▸ **Material for the task**

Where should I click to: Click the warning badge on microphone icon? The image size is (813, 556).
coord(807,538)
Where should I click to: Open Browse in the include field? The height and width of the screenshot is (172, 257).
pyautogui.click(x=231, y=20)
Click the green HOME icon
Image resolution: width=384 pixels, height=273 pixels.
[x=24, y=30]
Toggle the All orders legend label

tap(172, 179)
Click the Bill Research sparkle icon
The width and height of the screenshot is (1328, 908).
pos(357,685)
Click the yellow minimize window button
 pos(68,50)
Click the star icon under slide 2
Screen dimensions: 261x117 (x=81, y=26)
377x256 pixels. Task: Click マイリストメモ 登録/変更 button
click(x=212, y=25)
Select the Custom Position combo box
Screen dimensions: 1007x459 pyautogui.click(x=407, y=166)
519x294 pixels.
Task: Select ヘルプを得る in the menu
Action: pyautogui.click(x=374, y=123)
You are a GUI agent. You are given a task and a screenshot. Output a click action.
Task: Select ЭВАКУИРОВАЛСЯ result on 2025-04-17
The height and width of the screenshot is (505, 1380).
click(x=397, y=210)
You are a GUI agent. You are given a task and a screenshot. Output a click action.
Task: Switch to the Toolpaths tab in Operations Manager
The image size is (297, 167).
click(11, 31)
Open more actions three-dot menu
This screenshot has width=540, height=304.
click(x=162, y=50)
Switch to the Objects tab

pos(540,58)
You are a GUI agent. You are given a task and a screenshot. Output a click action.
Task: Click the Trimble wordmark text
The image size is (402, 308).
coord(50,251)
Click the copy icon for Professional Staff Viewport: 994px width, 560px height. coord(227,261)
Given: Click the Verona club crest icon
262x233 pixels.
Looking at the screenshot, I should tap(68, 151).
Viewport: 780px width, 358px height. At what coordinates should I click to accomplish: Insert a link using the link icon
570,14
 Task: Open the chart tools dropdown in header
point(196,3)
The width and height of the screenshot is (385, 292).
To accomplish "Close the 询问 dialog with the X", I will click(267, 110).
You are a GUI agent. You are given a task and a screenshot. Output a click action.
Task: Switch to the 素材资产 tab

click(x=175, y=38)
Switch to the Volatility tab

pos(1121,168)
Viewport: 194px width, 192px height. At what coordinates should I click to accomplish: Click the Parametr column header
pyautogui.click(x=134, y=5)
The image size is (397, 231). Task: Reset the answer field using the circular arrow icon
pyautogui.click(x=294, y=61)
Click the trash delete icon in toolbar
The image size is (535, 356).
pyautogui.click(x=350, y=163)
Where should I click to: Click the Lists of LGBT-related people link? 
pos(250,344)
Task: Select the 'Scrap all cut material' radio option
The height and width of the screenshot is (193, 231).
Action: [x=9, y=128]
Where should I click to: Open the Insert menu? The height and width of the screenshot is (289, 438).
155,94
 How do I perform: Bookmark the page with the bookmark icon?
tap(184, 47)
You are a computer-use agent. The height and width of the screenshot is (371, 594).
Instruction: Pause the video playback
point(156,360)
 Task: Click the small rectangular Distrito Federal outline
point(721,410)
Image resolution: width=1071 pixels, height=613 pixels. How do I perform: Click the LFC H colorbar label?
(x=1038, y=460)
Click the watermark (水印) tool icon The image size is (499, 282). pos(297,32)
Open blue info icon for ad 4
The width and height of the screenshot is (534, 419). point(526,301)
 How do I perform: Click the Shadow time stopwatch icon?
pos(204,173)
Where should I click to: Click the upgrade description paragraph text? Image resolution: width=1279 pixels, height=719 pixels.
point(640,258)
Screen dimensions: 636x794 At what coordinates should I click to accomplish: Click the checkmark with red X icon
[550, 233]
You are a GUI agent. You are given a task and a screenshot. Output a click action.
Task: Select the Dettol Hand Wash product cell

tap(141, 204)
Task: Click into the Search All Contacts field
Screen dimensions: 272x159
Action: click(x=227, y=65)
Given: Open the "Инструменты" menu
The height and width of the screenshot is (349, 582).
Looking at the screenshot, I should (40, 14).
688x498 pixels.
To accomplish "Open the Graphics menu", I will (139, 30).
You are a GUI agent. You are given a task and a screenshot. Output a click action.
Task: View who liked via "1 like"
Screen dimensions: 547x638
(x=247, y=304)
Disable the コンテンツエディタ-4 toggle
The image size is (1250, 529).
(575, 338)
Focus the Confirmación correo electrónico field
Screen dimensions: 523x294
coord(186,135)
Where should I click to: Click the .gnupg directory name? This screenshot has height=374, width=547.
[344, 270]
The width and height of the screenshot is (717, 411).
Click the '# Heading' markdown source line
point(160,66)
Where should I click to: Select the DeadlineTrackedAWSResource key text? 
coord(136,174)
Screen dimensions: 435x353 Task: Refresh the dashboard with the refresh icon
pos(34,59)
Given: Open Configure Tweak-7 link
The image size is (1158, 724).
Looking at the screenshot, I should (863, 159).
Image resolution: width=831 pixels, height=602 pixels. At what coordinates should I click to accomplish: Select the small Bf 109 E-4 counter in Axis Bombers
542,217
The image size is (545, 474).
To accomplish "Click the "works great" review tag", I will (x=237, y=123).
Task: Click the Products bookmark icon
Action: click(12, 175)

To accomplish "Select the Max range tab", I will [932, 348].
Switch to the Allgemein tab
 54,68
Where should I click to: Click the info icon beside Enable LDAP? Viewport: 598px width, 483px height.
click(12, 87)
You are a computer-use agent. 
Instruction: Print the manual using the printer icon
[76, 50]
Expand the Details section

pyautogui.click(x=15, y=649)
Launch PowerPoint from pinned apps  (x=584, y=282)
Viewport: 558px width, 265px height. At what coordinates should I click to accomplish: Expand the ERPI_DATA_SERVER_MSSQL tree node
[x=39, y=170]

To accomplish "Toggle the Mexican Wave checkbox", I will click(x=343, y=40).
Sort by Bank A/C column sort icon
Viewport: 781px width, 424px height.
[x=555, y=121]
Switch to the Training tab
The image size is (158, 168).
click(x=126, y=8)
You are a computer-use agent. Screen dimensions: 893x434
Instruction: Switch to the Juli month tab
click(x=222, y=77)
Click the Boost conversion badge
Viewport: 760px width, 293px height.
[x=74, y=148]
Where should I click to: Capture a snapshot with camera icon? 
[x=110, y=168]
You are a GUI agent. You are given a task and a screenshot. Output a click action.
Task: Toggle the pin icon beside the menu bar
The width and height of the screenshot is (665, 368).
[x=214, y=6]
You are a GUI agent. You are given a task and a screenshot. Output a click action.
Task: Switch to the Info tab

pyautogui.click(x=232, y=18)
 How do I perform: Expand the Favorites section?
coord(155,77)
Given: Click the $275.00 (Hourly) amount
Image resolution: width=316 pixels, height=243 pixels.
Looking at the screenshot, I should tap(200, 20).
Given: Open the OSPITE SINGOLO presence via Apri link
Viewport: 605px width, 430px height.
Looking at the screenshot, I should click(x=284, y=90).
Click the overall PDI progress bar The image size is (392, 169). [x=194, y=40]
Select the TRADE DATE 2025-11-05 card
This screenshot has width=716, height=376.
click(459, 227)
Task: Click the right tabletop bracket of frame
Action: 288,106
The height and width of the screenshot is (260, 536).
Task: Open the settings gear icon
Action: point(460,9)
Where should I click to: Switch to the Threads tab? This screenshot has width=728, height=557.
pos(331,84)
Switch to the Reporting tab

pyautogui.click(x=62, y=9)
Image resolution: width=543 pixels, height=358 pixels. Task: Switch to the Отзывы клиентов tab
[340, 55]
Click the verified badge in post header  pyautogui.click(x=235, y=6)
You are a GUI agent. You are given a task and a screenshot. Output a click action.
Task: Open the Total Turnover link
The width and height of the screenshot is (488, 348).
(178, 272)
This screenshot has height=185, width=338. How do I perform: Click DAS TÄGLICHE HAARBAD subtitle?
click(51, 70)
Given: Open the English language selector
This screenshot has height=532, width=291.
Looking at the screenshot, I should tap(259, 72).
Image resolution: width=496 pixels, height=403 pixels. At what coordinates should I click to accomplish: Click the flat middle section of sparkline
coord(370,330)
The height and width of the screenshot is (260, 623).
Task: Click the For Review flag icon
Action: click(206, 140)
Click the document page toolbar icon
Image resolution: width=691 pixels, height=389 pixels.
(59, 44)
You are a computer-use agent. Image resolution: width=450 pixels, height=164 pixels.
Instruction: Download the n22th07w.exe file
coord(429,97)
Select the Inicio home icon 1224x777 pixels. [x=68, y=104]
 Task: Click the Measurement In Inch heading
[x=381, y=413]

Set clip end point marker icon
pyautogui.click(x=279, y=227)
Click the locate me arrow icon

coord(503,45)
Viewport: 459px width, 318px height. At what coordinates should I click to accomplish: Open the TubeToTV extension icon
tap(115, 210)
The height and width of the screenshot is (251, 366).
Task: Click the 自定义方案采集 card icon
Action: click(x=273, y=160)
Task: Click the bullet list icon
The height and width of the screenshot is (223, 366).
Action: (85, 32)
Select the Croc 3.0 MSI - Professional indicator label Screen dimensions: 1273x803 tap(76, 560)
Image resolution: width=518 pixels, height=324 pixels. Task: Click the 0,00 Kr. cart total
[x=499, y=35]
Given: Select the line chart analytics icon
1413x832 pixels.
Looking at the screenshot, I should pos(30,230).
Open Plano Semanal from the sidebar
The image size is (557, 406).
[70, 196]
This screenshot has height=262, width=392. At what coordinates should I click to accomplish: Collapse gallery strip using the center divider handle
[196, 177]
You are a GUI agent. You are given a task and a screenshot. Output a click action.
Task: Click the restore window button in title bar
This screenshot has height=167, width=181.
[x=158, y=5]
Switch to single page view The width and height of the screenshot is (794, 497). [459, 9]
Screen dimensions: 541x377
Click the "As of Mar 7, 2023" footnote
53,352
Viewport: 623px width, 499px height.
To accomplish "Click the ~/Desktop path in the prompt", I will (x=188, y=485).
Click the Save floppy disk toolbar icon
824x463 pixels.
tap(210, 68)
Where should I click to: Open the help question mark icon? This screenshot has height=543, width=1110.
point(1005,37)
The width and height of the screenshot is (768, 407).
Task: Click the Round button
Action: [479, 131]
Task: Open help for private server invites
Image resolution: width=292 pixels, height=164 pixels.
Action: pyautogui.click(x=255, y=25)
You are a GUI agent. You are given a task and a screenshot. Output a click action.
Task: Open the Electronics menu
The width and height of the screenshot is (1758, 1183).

▸ **Directions**
Using the material above, please count the lines in which the word "computer" occurs and give the number with nothing added.

▸ **Reply**
4